Good Cholesterol “Worsens” with McDougall?
“My mom has been McDougalling for some time
and her doctor is unhappy with her HDL being low, although her LDL is also
low.” writes Monica on my discussion board (September 24, 2003).
There is a lot of
confusion today about HDL-cholesterol, or high density lipoproteins,
commonly referred to as "good" cholesterol. HDL-cholesterol is one
fraction of total cholesterol (other fractions are classified as VLDL
(very low-density lipoprotein), LDL (low-density lipoprotein), and MDL
(medium-density lipoprotein). When total cholesterol is lowered, all
fractions of cholesterol are reduced, including HDL-cholesterol. This
is not bad, but expected, and actually of no harm. One simple way to
raise HDL-cholesterol is to eat more meat (cholesterol) – but that’s not
good, because you also increase your risk of heart disease.
(If you are
having trouble understanding this concept, then this analogy may help.

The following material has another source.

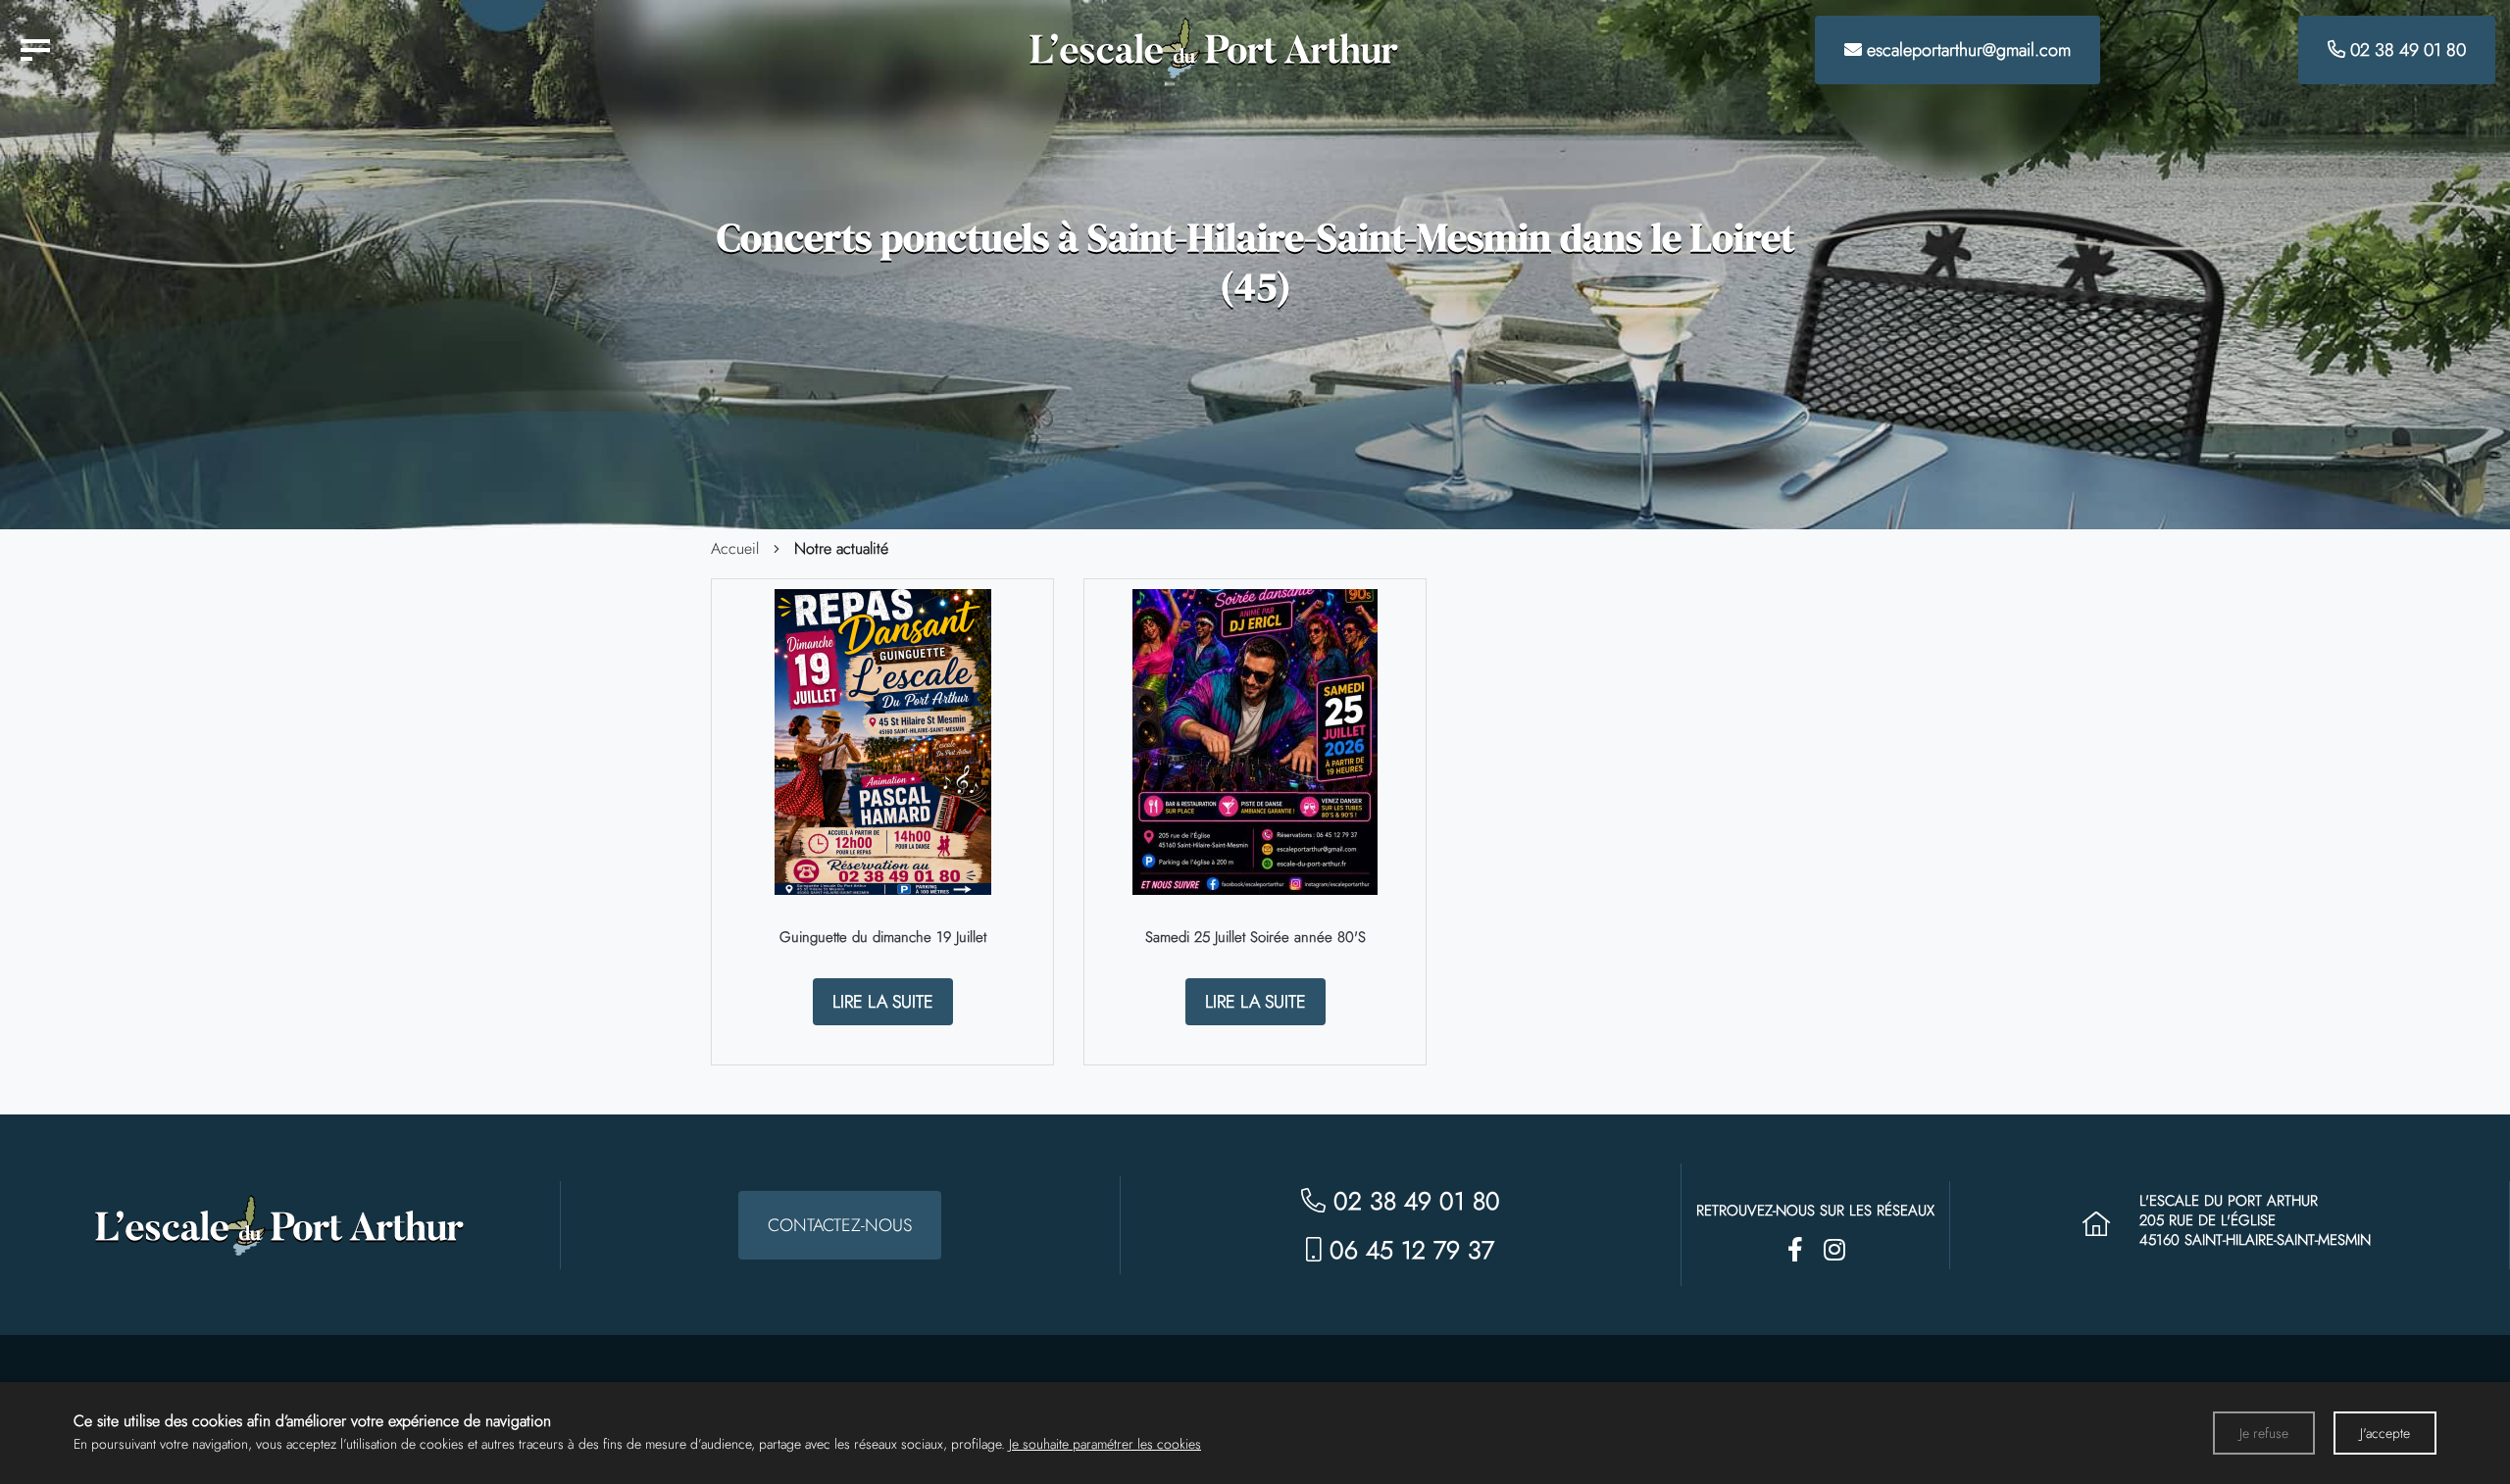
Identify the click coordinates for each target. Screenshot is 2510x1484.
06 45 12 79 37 (1408, 1249)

Imagine cutting a watermelon (representing the total cholesterol) in half
– you now have half as much of all the parts of the melon, including half
the number of seeds (HDL). Now double the size of your original watermelon
and you now have twice as many seeds.)
Here is a classic
experiment demonstrating how eating cholesterol raises cholesterol in the
blood. An "affluent" high-fat, high-cholesterol diet was substituted for
five weeks for the traditional near-vegetarian diet of a group of 13
Tarahumara Indians – a Mexican people known to have virtually no coronary
heart disease. Cholesterol levels increased by 31 percent (121 to 159
mg/dl), LDL rose 39 percent (72 to 100 mg/dl) and their HDL-cholesterol,
usually low in this population, increased by 31 percent (32 to 42 mg/dl).1
If they had continued to eat this way they would soon have had heart
disease, like their genetic relatives, the Pima Indians, living in Arizona
on the Western diet – where 15 percent of males and 8 percent of females
aged 40 years and over have had heart attacks, and approximately half of
this population are diabetic and /or obese.2
HDL is associated
with less heart disease when comparing people who all eat an unhealthy
diet (like Americans). This is because of differences in metabolism
in people – some people more rapidly shift LDL (the form harmful to the
artery walls) to HDL (the form that leaves the body). This is fine to
have it lower, but the level is dependent upon something you have
virtually no control over – your metabolism. Other than having the
opportunity to pick out people with “better” metabolisms, knowing this
number is largely irrelevant to achieving better health.
Worldwide
(comparing people who eat different diets) those who have the lowest HDL
levels (like people in rural Japan, China, and Africa) have the lowest
rate of heart disease – and also the lowest total cholesterol.3
Those with the highest HDL levels (like people in the USA and Western
Europe) have the highest rates of heart disease. Looking at this
comparison you realize that you can change your diet and change your risk
of heart disease – such as is seen in various countries where people eat
different diets.
One group of
researchers summarized the preceding two paragraphs in one sentence, “In
assessing coronary heart disease risk, it may be inappropriate to conclude
that diet-induced decreases in HDL are equivalent to low HDL within a
given diet.”4
So What if a
Number – HDL – Is Lower or Higher?
Many people today rationalize their high total cholesterol
levels by saying that they also have high HDL levels. This
rationalization occurs not just among lay people, but also among
physicians. I have met people with total cholesterol levels of 285 mg/dl
who were told by their doctors not to worry because their "good" HDL
cholesterol is also high – 75 mg/dl or higher. Unfortunately, tens of
thousands of people have heart attacks and eventually go to their graves
each year with this false assurance ringing in their ears.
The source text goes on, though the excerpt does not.